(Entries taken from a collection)
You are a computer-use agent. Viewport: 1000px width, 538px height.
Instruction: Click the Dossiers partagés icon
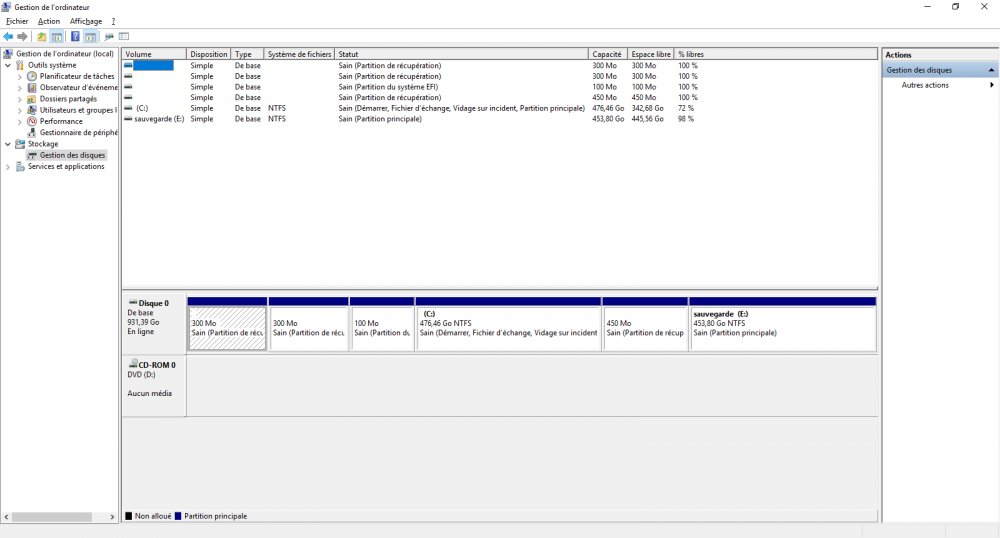(x=32, y=99)
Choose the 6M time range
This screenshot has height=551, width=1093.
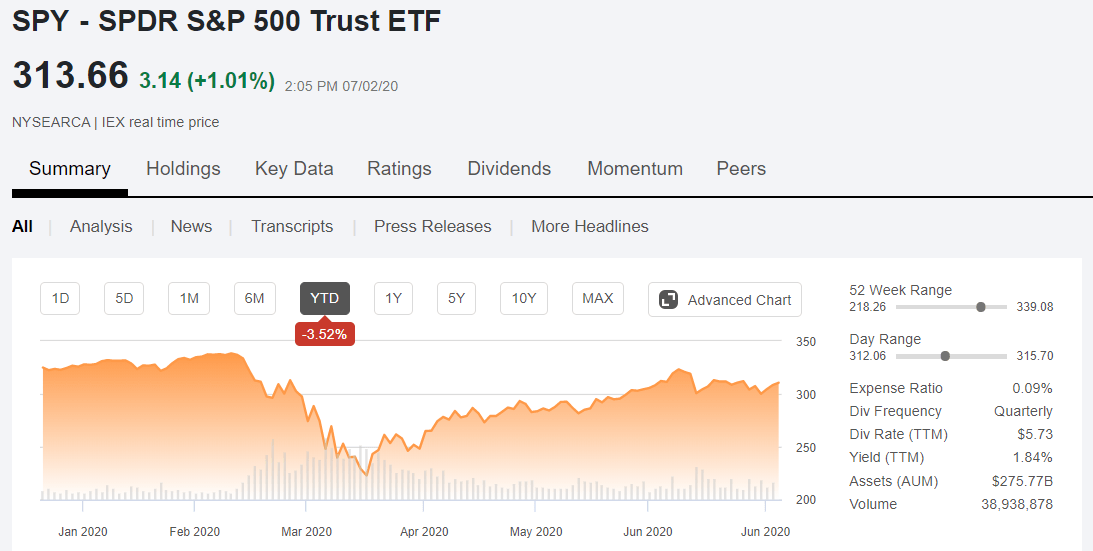pos(254,299)
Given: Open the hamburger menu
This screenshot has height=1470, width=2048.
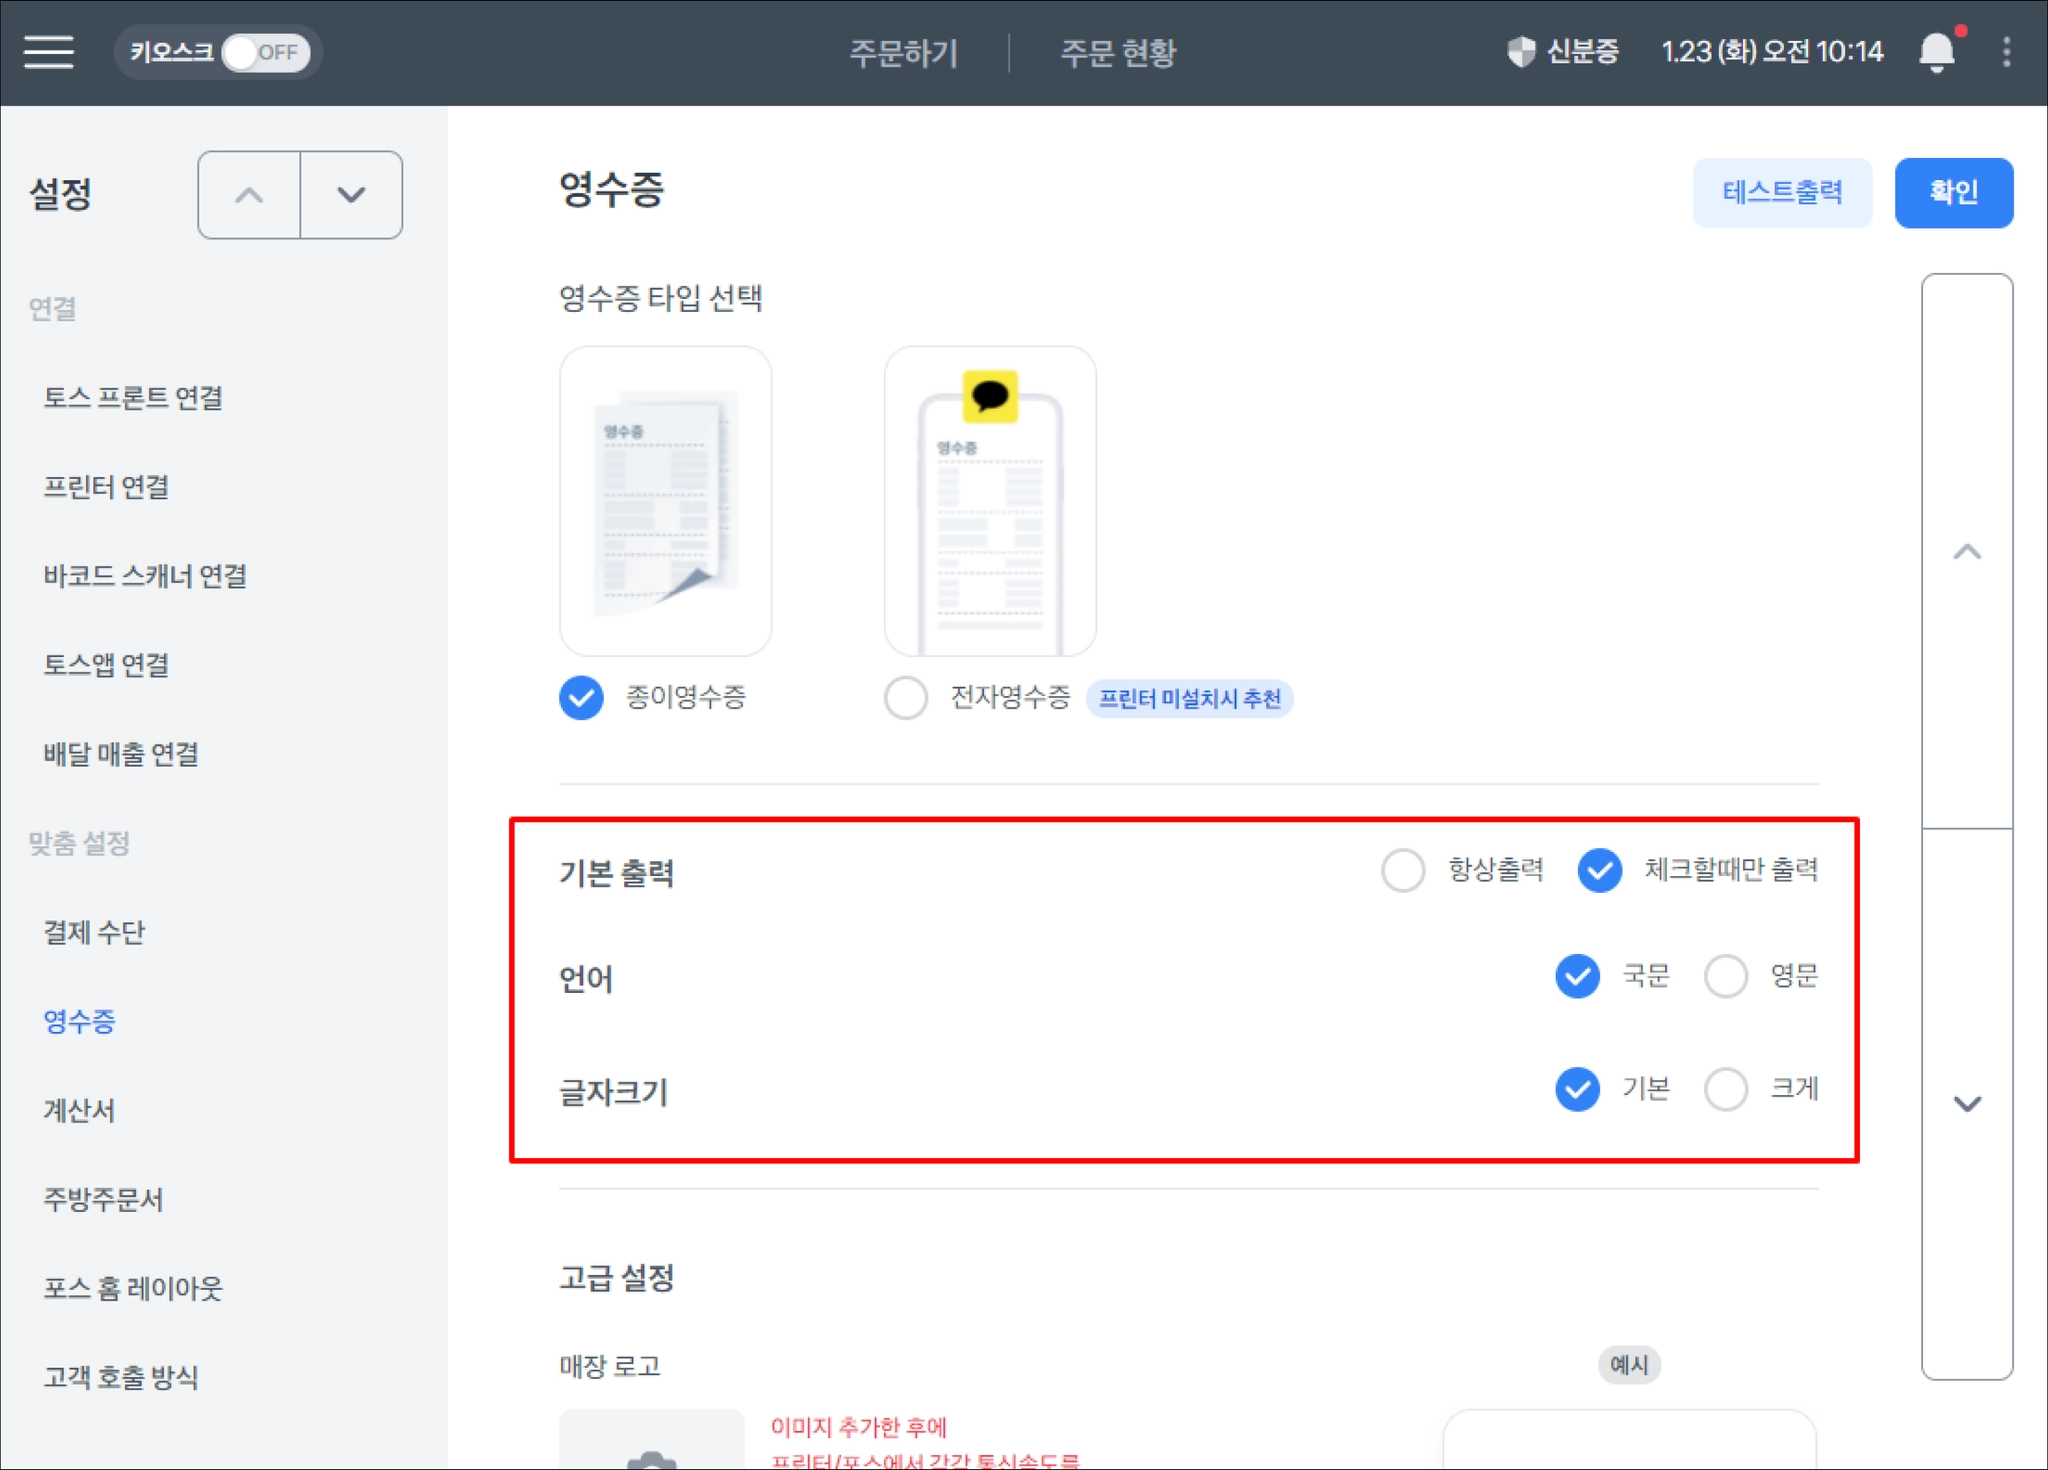Looking at the screenshot, I should click(x=49, y=52).
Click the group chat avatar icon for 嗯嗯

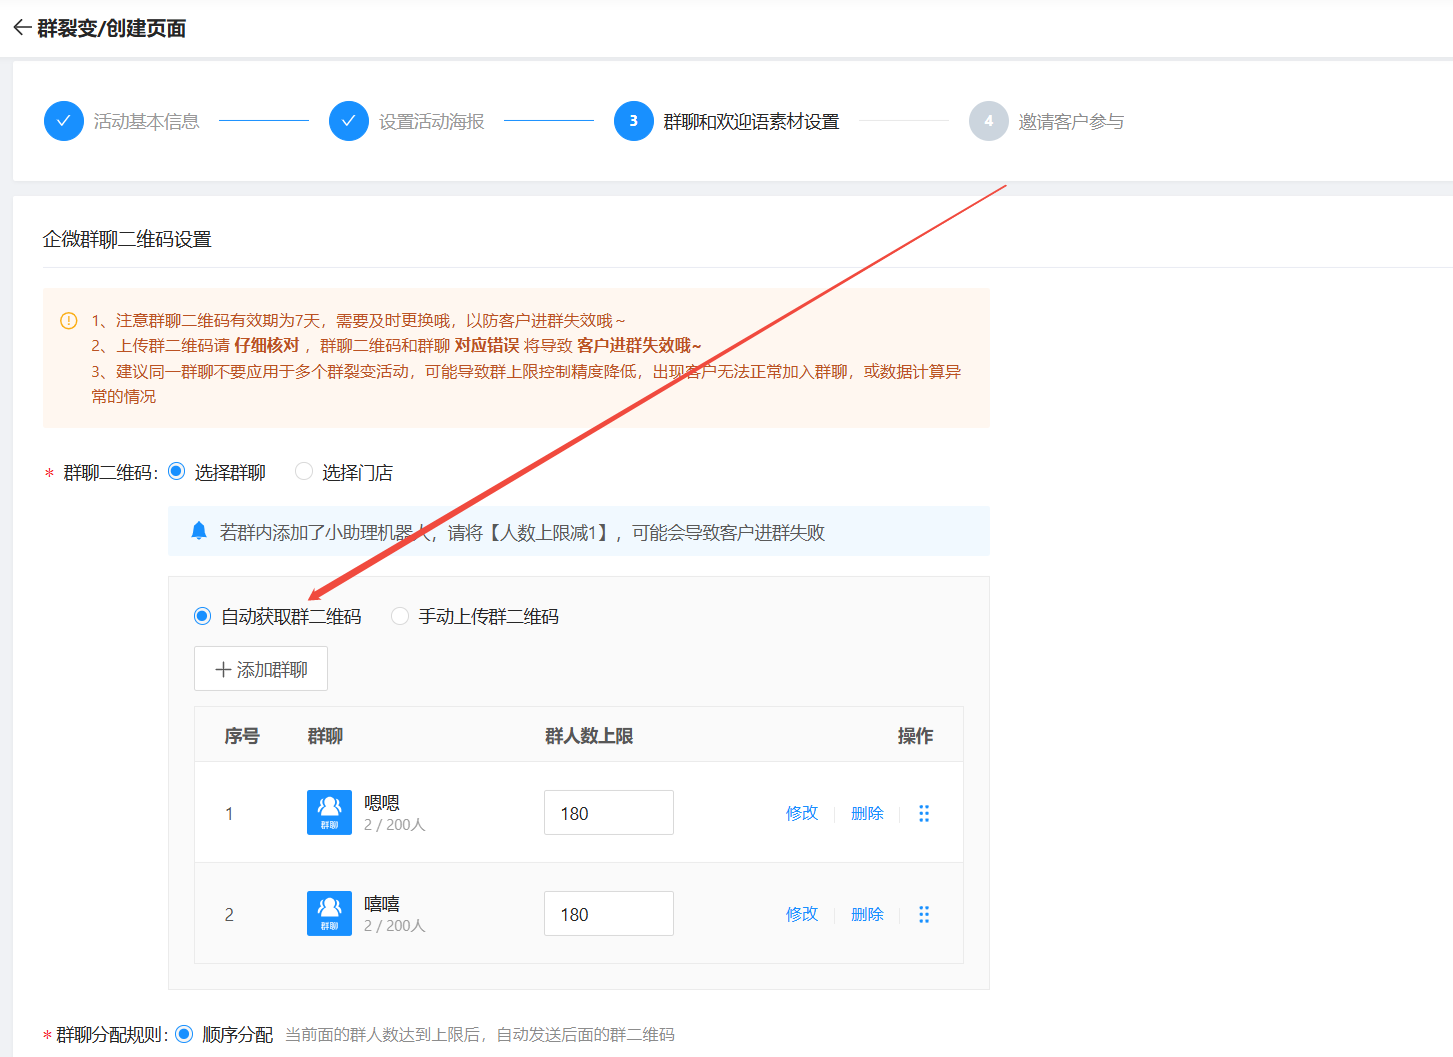coord(329,812)
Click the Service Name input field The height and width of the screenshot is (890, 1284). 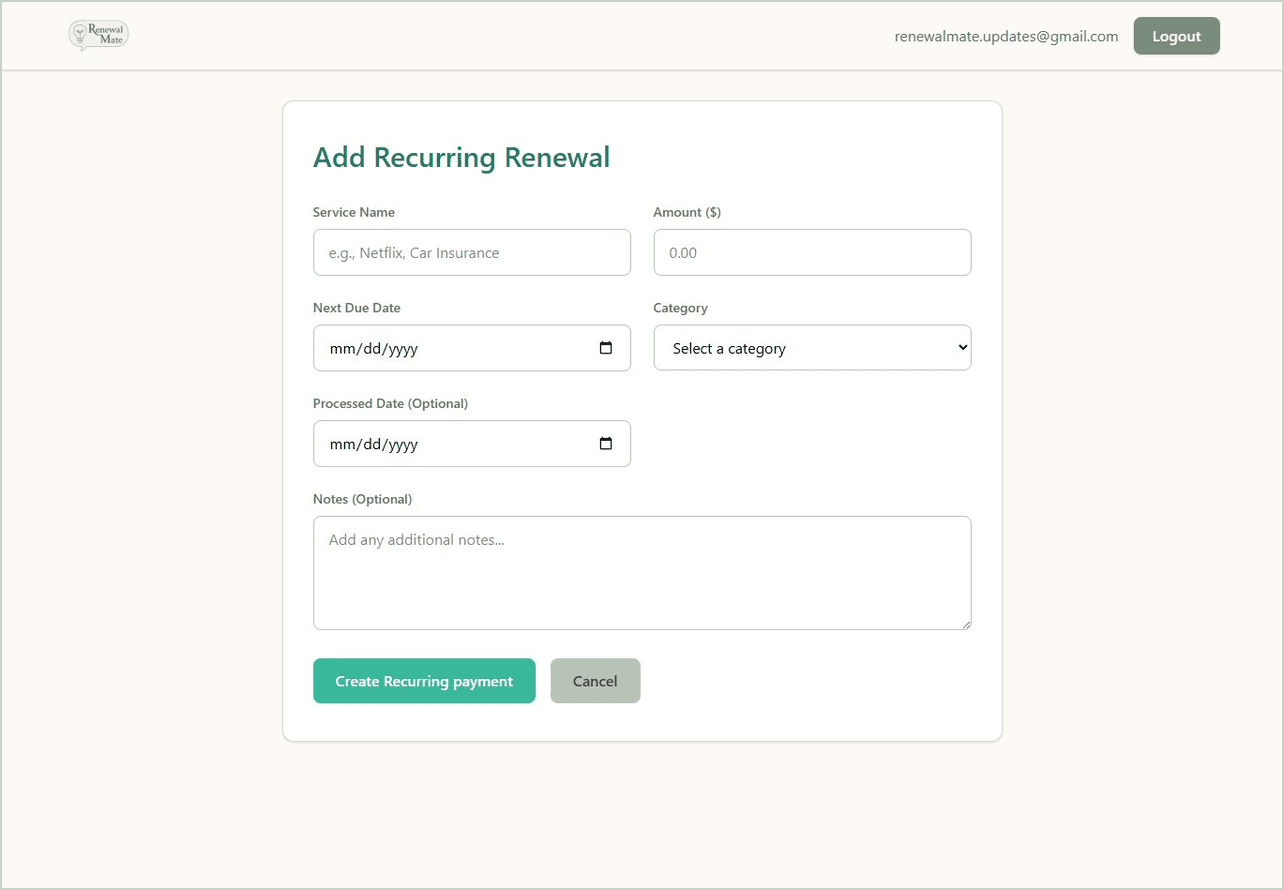pos(471,252)
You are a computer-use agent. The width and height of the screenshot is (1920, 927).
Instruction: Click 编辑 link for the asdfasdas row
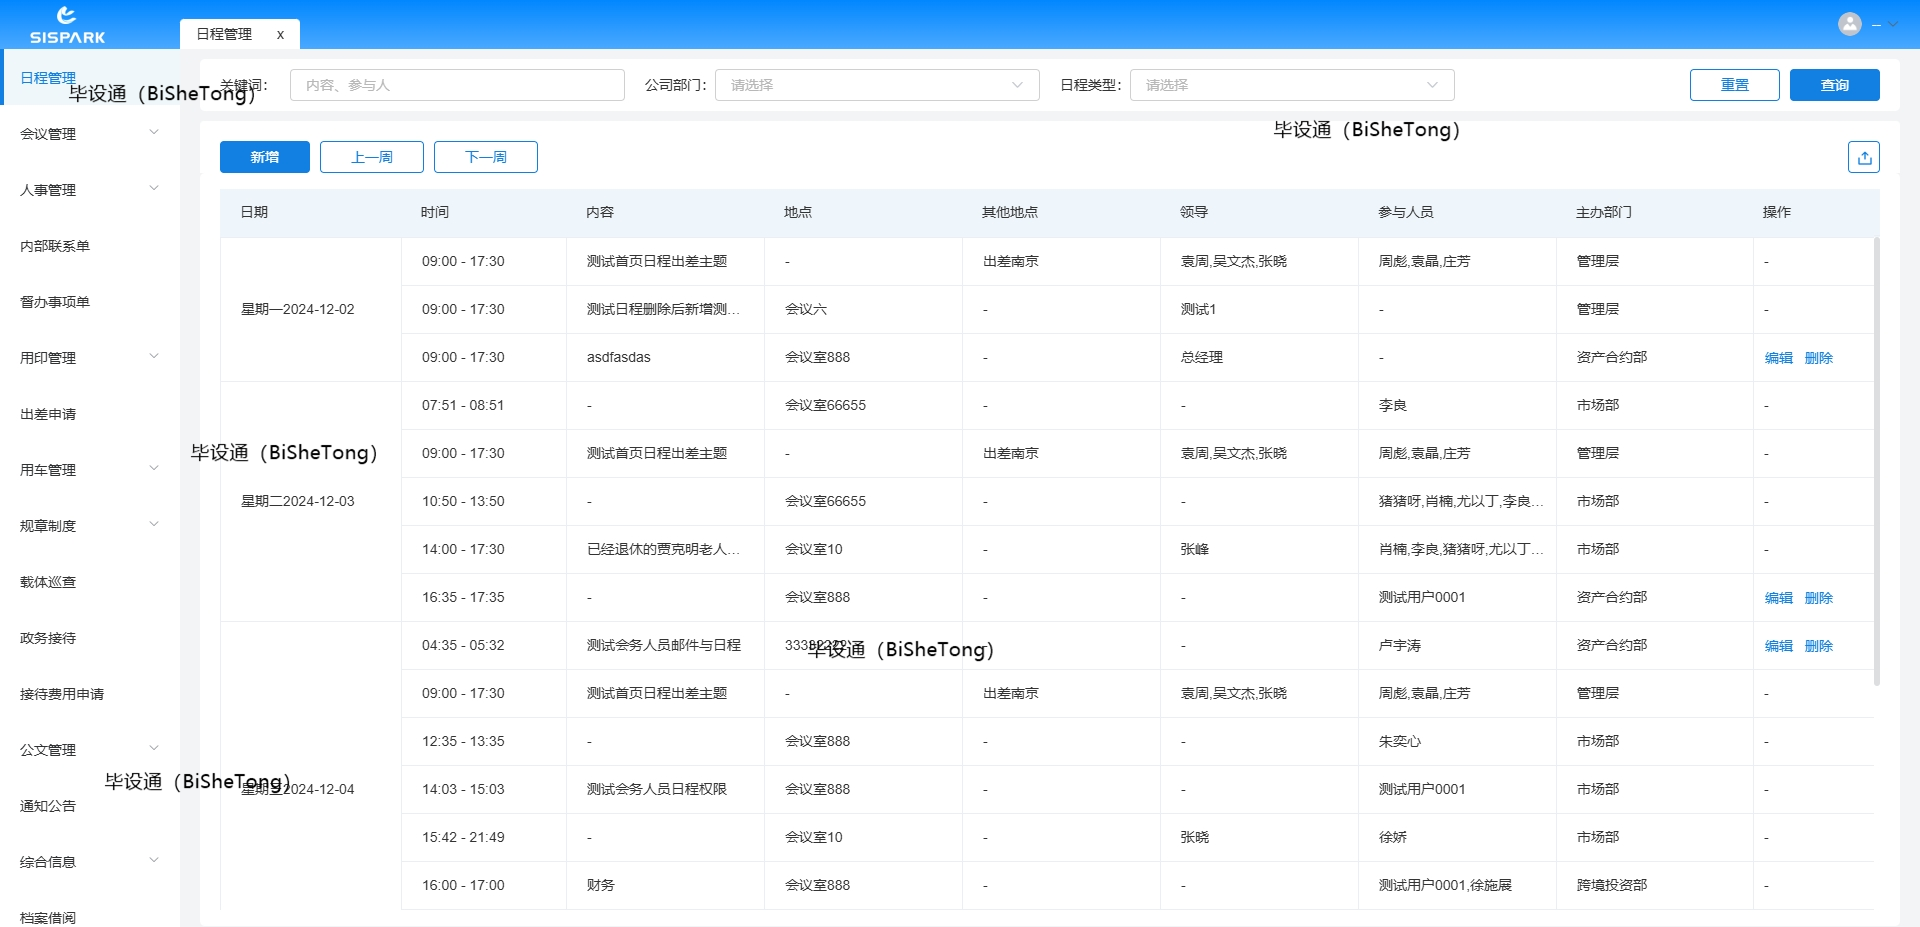click(x=1778, y=358)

◆ **Short problem**
Format the rows from the line containing "You are a computer-use agent. The" through the end of the rows as a Markdown table with the columns "No." and "Text", skipping blank lines. Leave the pictures out of the table.

◆ **The answer**
| No. | Text |
|---|---|
| 1 | You are a computer-use agent. The width and height of the screenshot is (1920, 927). |
| 2 | Instruction: Click 编辑 link for the asdfasdas row |
| 3 | click(x=1778, y=358) |